WHAT THE TASK REQUIRES.
I would like every line of the records below that contains the word "will" copied.

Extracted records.
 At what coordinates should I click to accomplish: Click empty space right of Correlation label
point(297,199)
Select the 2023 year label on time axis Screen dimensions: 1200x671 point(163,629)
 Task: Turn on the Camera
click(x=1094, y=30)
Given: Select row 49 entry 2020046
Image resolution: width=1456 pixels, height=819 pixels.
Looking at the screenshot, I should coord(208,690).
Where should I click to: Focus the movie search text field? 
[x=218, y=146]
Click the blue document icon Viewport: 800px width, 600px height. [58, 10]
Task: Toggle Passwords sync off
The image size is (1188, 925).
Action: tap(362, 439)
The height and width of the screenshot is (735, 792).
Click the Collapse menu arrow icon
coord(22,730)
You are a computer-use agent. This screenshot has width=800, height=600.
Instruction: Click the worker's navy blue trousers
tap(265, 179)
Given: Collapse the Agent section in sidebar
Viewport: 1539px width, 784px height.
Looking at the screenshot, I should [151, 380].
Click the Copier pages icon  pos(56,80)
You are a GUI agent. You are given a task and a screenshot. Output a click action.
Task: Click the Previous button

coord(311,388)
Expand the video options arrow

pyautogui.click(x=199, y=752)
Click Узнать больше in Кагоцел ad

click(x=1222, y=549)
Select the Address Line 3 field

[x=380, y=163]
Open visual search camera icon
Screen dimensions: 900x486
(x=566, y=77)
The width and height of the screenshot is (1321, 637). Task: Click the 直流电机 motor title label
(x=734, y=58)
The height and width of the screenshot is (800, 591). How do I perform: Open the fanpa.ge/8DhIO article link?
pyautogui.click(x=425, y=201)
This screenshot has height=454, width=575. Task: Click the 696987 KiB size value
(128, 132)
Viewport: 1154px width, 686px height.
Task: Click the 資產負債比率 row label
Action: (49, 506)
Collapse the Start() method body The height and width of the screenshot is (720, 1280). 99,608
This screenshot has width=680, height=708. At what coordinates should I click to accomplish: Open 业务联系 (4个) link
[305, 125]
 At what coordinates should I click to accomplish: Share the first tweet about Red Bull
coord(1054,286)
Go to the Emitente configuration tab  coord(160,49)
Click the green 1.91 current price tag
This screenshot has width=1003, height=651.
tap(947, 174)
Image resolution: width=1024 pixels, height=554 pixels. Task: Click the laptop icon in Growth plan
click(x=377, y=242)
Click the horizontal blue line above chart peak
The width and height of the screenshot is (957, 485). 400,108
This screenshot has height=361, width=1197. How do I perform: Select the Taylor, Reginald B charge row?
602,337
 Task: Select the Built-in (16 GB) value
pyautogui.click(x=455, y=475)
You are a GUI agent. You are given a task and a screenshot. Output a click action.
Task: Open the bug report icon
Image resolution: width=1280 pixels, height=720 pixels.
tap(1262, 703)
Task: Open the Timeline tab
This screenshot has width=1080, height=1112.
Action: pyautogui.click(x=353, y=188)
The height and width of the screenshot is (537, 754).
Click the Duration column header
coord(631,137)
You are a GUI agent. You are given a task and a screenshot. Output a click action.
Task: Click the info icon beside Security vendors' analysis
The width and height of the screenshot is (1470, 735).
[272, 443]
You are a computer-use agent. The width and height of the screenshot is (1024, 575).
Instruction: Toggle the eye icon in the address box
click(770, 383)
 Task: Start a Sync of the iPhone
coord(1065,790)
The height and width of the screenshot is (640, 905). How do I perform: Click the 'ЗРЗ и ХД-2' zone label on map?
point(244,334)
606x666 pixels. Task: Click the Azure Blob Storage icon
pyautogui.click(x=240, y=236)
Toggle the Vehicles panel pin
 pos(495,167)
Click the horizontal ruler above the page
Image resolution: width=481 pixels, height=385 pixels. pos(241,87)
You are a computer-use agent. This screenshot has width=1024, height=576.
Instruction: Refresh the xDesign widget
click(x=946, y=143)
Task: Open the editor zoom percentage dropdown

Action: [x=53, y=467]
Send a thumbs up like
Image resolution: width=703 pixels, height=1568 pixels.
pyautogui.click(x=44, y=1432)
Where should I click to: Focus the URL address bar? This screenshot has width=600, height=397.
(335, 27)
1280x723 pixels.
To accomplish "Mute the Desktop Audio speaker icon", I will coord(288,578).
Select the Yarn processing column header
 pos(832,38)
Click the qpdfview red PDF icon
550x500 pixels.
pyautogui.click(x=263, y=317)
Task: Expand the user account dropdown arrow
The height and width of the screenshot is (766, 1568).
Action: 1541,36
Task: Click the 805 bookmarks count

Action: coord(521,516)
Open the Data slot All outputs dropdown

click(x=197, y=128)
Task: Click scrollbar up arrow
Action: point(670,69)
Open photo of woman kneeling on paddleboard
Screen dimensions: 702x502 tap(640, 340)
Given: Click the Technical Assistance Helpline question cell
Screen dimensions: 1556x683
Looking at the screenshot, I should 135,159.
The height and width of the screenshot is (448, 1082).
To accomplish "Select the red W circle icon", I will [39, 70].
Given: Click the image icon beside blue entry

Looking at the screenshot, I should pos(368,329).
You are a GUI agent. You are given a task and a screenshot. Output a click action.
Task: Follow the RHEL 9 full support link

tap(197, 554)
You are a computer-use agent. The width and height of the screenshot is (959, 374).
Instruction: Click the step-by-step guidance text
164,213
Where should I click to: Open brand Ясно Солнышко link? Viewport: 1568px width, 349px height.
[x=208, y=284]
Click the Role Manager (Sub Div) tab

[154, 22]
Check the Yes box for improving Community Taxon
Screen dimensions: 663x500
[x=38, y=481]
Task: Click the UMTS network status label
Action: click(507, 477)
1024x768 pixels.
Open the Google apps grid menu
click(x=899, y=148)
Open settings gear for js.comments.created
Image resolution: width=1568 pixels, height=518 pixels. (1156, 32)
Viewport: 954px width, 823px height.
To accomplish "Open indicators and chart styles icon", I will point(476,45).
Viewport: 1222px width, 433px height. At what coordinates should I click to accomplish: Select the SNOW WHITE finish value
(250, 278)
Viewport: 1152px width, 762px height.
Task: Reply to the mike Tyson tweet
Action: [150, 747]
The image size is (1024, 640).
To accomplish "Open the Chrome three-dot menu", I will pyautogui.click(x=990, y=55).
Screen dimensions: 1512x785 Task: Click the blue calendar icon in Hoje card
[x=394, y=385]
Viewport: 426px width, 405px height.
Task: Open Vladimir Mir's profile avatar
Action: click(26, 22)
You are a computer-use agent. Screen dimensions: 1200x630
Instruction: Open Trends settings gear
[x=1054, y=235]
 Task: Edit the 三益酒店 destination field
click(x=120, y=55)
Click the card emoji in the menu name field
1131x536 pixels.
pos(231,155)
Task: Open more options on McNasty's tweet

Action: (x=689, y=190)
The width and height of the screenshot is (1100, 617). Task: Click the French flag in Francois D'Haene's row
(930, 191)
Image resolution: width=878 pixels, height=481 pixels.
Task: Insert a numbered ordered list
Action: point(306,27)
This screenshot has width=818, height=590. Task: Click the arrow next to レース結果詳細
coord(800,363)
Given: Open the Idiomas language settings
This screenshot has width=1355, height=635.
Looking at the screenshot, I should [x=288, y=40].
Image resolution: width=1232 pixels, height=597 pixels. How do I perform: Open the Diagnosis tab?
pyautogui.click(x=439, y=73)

ANSWER BOX.
To accomplish "Mute the Desktop Audio speaker icon", I will coord(288,578).
To accomplish "Select the red W circle icon", I will [39, 70].
To accomplish "Open indicators and chart styles icon", I will point(476,45).
To accomplish "Open the Chrome three-dot menu", I will pyautogui.click(x=990, y=55).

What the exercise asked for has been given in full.